Because of how high the 10″ saw blade is in the housing I had to use a 8″ dado blade to start the cut before switching back to the full sized blade.  I made 4 total, and once I got the swing of things they came pretty quickly.  Two will be for dado cuts, so they don’t need the riving knife slot.  Hopefully this batch lasts me a few years.

Nailer Cabinet

Air nailers are a pretty wonderful invention.  They can provide low visibility fastening in a lot of different applications.  I have had a brad nailer for ages, and picked up a good pin nailer when I redid the kitchen.  The cordless electric nailers are a lot heavier than their air counterparts, but for just a few quick hits, they are awesome.  I recently built up a full inventory of air and electric brad and pin nailers.  Time to put those nailers to work building a little home for all these gadgets.

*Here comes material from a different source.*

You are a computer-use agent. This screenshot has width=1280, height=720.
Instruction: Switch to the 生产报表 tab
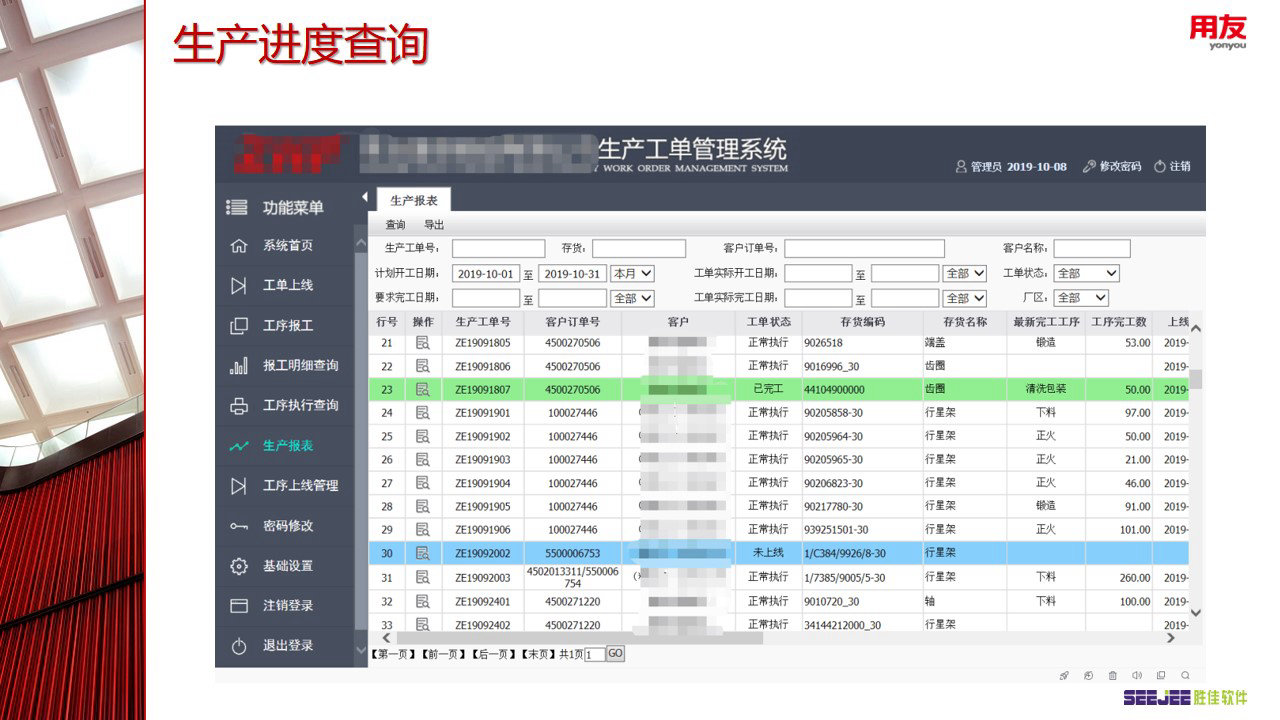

I planned out a cavity to hold all the nailers up top, and a set of drawers below to keep the nails and other accessories.  1/2″ maple made up all the components except the drawer bottoms.

Once assembled I cut more plywood with a 45 degree angle on it to act as a french cleat across the back.  The electric nailers sit nicely on their own, but the air ones will need hangers.  Plus, this lets me rearrange things, or add dividers if I feel the need later down the line.

I played with the arrangements, and there are lots of spacing options that work.  Big enough to be flexible, but not so big as to waste space.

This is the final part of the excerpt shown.